トマトときゅうり


 風邪薬もちゃんと飲んで、嵐のあとみたいになった外見をどうにかしようと鏡の前に座る。

 まずは髪を丁寧に梳かした。折れて絡まっているどうしようもない毛先は切り、ビタミン剤を口に放り込む。唇は蜂蜜を塗ってラップでパックした。

 それからこれ。冷蔵庫できんきんに冷やしたスプーンを、瞼に押し付ける。

 ・・・・・くうううううう~!!きくーっ!!

 一人で両足をばたつかせてしばらくのたうちまわった。

 これはとっても痛いけど、速攻で腫れがひくのだ。就活でうまくいかなくて夜通し泣いた時も、翌日の面接はこれをやって乗り切った(ま、落ちたんだけどね)。

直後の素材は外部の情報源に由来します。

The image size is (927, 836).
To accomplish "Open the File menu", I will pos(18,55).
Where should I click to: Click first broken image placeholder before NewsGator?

 あまりの痛さに転がっていると、布団の下の携帯が振動していた。

 ディスプレイを見ると、会社の番号。

 恐々、ボタンを押す。

「・・・はい、瀬川です」

『あ、仲間です。ごめんね瀬川さん!しんどくて寝ているところに!』

 仲間さんの声が飛び出てきてホッとした。きゅうりからだったら、どうしようかと思った。

 まだ若干音がうるさい鼓動を無視して返事をする。

「あ、さっき起きたとこですので大丈夫です」

『うん、声も朝よりかなり戻ってるわね。ごめんね、聞きたいことがあって―――』

 昨日私が処理した契約についての問い合わせだった。今日出勤するつもりだったから、メモも何もかかずに置いてあったんだった、そういえば。

 説明をして、処理をお願いする。